Take a cursory look at reviews for Jafar Panahi’s latest film, Taxi, and you’ll notice it ranks among the year’s most beloved titles. Between its premiere at the Berlinale earlier this year, where it was greeted with the festival’s highest prize, to its theatrical release in North America last week, few Western critics have anything negative to say about it. Yet, despite what one may expect, Iranian critics have not been similarly enthusiastic. This variance in response has as much to do with the film as an individual work of art as it does with Panahi’s career and his politics. To understand this cool critical reaction, it’s necessary to understand the social machinations that gave birth to Taxi.
When Panahi started his career two decades ago, Iranian cinema was at the peak of its artistic renaissance and international acclaim. With his directorial debut The White Balloon, he burst onto the scene as one of the most promising filmmakers at a time when Iran was producing films at a dizzying pace. Compared to the heights of the mid-1990s, Iran’s national cinema has been in decline for the past few years. If not for a handful of veteran directors and an even smaller group of emerging youngsters, Iranian cinema would suffer irreparable artistic regression. If there has been a single director whose consistency in producing challenging works exemplifies the national cinema’s defiance against its own malaise, it’s Panahi.
Having previously won the Camera d’or for The White Balloon and Golden Lion for The Circle, Panahi added the Berlin Golden Bear this year for Taxi, to his ever-expanding collection of festival trophies. Yet, despite the continued reverence of his work abroad, his relationship with audiences and critics at home has never been as complicated as today, a fate indebted in no small part to the aftermath of his political activism. Following his participation in a protest rally on the streets of Tehran back in 2009, Panahi was arrested and later slapped with a severe sentence that included house arrest and a 20-year ban on filmmaking. Ironically, Panahi has made films at a faster pace than ever before since the ban was first imposed, and his cinema has become, for better and for worse, intertwined with his real-life situation.
With This Is Not a Film, his first film under house arrest, Panahi demarcated his career into pre- and post-ban chapters. A rapid-fire reaction to his legal predicament, Panahi’s first documentary was a forced turning of the lens onto himself.
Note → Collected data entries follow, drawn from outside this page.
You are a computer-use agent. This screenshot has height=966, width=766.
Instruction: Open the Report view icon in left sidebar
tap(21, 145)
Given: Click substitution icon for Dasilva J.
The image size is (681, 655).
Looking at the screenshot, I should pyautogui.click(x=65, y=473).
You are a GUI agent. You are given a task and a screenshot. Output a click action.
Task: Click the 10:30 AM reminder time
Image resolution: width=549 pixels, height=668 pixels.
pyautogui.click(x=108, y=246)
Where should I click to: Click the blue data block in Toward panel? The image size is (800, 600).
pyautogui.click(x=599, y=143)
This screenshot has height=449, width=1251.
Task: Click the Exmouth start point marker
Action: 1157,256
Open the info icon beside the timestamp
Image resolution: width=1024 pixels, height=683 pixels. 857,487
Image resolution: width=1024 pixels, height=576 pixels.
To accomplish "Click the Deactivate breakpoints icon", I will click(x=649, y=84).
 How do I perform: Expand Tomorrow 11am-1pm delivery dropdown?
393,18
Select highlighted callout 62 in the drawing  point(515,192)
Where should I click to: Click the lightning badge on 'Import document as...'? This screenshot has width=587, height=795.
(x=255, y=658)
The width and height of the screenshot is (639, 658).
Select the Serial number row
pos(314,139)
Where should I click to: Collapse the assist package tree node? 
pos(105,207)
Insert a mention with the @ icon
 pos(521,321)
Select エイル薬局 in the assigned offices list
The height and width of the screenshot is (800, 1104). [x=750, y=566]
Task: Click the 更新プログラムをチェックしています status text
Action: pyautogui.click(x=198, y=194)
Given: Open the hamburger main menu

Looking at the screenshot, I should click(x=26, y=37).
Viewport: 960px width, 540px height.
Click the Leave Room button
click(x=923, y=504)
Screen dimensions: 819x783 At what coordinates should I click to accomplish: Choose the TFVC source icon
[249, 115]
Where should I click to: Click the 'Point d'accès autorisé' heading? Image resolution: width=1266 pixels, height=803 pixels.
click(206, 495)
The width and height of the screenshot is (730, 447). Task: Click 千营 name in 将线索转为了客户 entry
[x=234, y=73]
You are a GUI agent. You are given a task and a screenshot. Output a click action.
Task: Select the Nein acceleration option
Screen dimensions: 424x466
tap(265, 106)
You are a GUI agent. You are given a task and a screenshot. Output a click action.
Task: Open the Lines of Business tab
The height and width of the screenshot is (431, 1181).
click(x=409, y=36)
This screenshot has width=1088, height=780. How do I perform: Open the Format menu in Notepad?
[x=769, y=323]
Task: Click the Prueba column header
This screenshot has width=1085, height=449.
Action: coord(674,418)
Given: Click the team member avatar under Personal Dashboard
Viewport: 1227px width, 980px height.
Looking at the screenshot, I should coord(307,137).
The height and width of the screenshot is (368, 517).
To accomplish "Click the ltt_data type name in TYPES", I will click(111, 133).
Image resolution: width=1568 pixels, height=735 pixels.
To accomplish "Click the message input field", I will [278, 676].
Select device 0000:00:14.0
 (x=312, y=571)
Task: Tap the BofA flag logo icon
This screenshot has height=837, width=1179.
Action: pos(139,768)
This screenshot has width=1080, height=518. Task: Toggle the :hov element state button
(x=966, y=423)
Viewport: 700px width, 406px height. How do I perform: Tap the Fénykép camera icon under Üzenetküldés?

He re-enacted the script of his would-be next film in his living room, filming on his cell phone and narrating the plot. The result was sharp and bitterly funny, even though Panahi’s anger and frustration was palpable. It was surprising, though not unexpected, to discover that a director long considered to be one of Iran’s “social filmmakers,” in the local parlance, had actually never made a film so blatantly critical. Despite their darkness and unrelenting pessimism, films like The Circle and Crimson Gold were subtle commentaries on the problems that plague Iranian society. The bleak picture painted of the lives of lower-class women in the former film, for example, is troubling to watch, but not because the film is blunt in its presentation; rather, the effect of the characters’ devastating stories crawls under our skin and lingers long after the film. Conversely, Offside’s rebellious stance against women’s second-class status was wrapped in the guise of an energetic comedy, a blissfully indirect approach to social cinema. This Is Not a Film’s uncharacteristic forthrightness was understandable because of the special circumstances under which it was made, and the film evolved Panahi’s themes and style.